Aston Villa’s first-team players have been struck by Hemmings’ ability this summer. He is described as a highly technical, composed midfielder who has a game understanding beyond his years.
He possesses the attributes Unai Emery wants in a midfielder — press resistance, malleability, and reliable decision-making — with senior team-mates impressed by how quickly he has adapted to the increase in intensity and quality. He was introduced at half-time in Villa’s first two pre-season fixtures against Walsall and Hansa Rostock, before playing the final half an hour against Roma and starting away at Marseille.
As The Athletic covered in March, Hemmings’ burgeoning reputation at senior level is not a surprise to those in the academy. The England youth international has long been name-checked by multiple sources — scouts, coaches, recruitment staff and agents — as a leading talent and, arguably, Villa’s most promising.
Hemmings officially arrived in January 2024 from Nottingham Forest. Forest did not want him to leave, so negotiations were far from easy. Villa’s academy recruitment staff worked to finalise an agreement and training compensation fee, bearing in mind the player was 16 and unable to sign a professional contract until his next birthday.
Villa knew their efforts and patience would be vindicated. They had the connections and resources to convince Hemmings to choose them and had been captured by his natural stylings as a player; silky in how he moves, effortless when carrying the ball, with a poise that few at that age share.
Hemmings waited while Villa and Forest negotiated. The broader issue was that, approaching the mid-point of the season, Hemmings did not have a club to train at. He was not allowed to train at Villa or Forest, so he was left to do his own work at his family home in Derby for four months.
This invariably disturbed his start at Villa once a deal was finalised, having to get up to speed and settle in a new environment.
Landing Hemmings provided Villa staff with immense pride. They share a similar viewpoint to wider scouting circles, where people believe he can play for England Under-21s in the not-too-distant future, even if he only turned 18 in March.
Hemmings is quiet and naturally introverted, but he plays with a high degree of confidence, even if there has been a feeling that he can take greater control of midfield battles and dominate. Coaches have tasked him with showing more personality on the pitch and becoming a leader.
He needed to catch up physically after joining Villa and this was tested further last season, when Hemmings was promoted to Villa’s under-21s while still playing a starring role in the under-18s treble-winning success.

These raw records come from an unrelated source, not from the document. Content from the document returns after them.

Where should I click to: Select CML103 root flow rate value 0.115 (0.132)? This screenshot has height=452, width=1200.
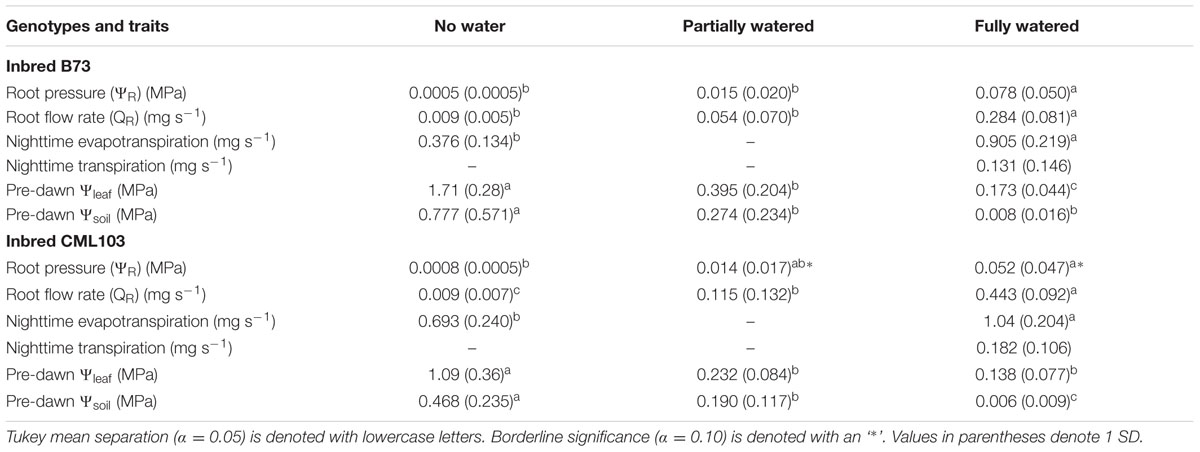point(750,294)
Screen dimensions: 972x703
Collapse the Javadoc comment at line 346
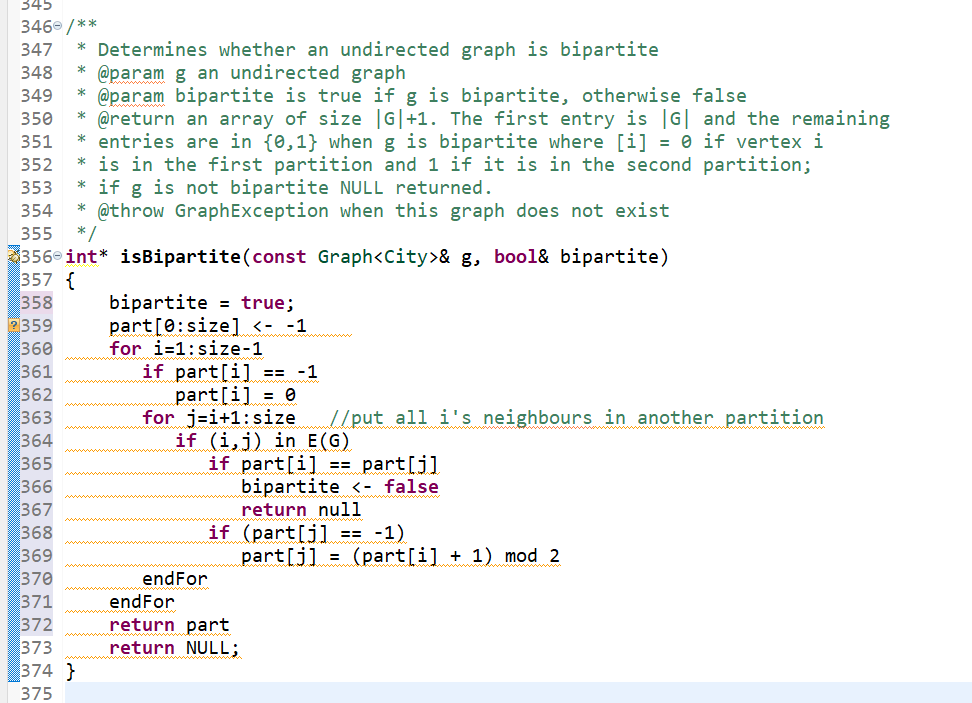tap(56, 26)
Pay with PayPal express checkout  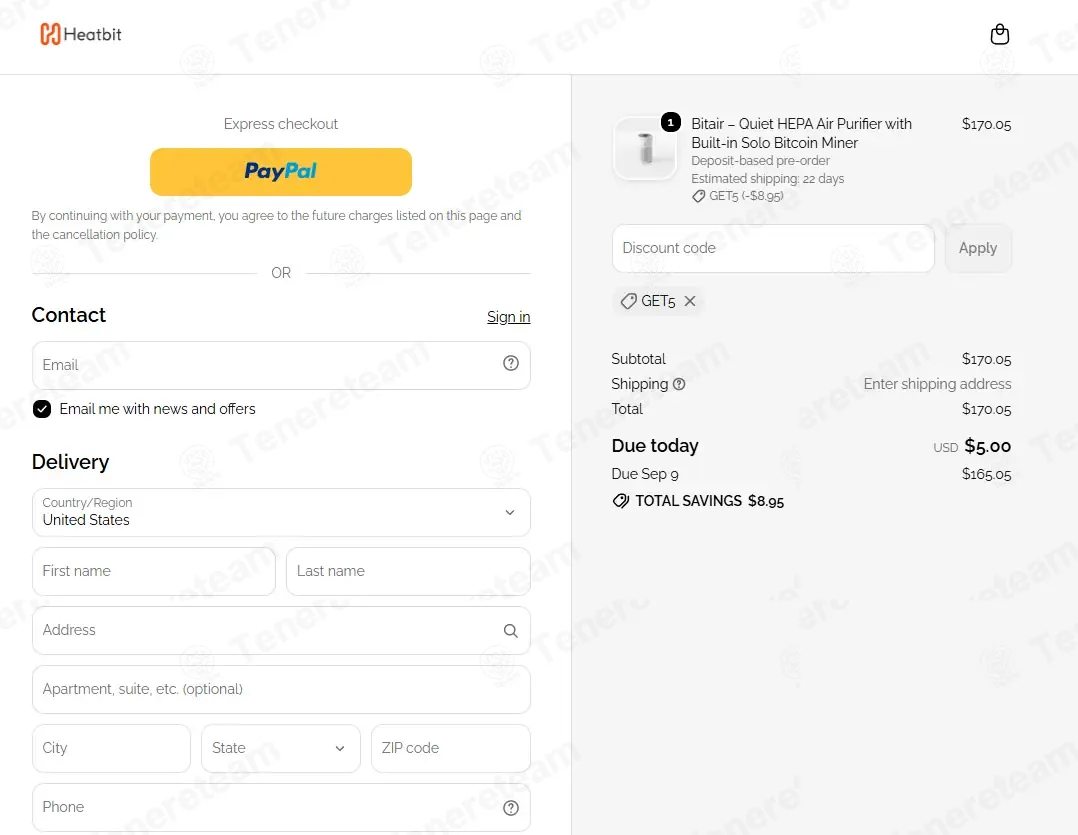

They became only the second team to win the FA Youth Cup, the league’s southern division title, and the national final.
His midfield partner, Aidan Borland, is similarly well-regarded, with their partnership demonstrating a maturity and balance ordinarily expected from players far older.

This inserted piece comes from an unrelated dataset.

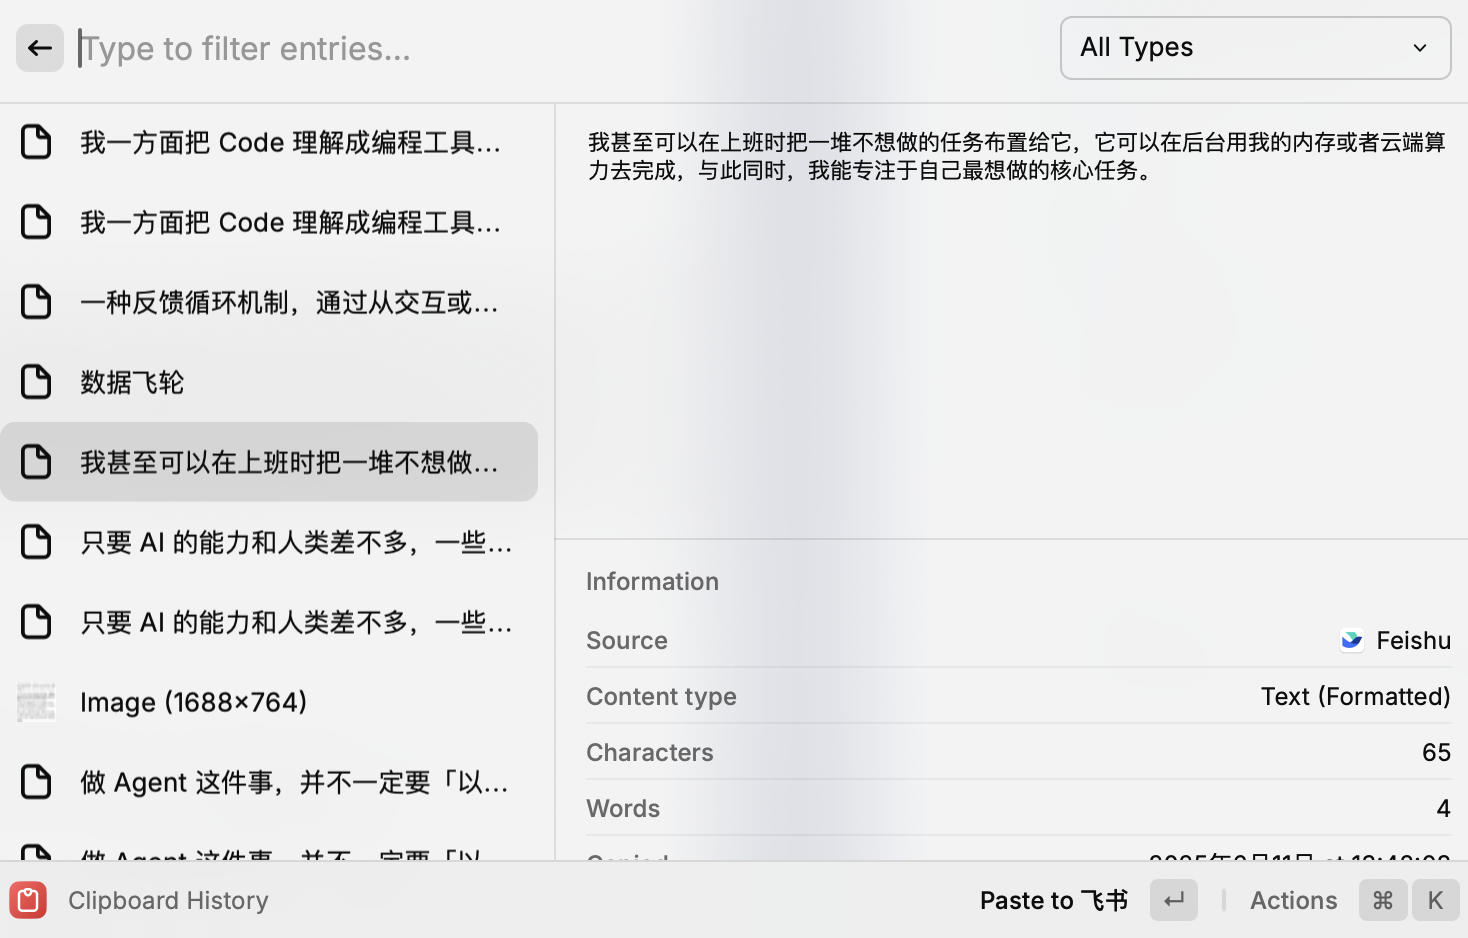Click the Command key icon near Actions
Screen dimensions: 1468x938
click(1382, 900)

Hemmings trained with the first team last season, yet mostly on the days after their matches, where substitutes and unused players participated in practice games.
This summer was an opportunity to take the next step. Entering his second pre-season, the 18-year-old wanted to show that his age should not belie the fact that he could compete and was buoyed by signing a new five-year contract at Villa.
Emery has not yet fully integrated an academy player into his squad — Lamare Bogarde was on loan in League One and Jacob Ramsey was established when he arrived. Often, graduates train and form a part of some cup competitions and are widely there to offer depth. There has not been a player who has competed or surpassed a senior member in a position.
Academy players must not only be Premier League standard, but Emery expects they can play at a Champions League level, given his ambitions are for Villa to qualify regularly for the competition. It is then that he will put trust in them. Yet Hemmings was viewed as someone who could draw the manager’s attention.
Operating centrally, the teenager can play in multiple positions: a deep-lying No 6, a box-to-box runner, or a No 10 at different points.
Academy staff have been reticent to pigeonhole Hemmings, though his best traits are when he receives in deep positions before driving through midfield. Watch him closely and his head is on a constant swivel, scanning for space and looking where pressure is coming from. Playing in a position where he is more involved in Villa’s build-up is favoured.
“He is very smooth with the ball and is two-footed,” said one observer this year, speaking to The Athletic on the condition of anonymity to protect relationships. “He can evade pressure and break lines with his dribbling and forward passing.”
Pre-season has encouraged Hemmings’ prospects of being the one to break through under Emery. Will he get a chance alongside Boubacar Kamara or Youri Tielemans in the engine room this term?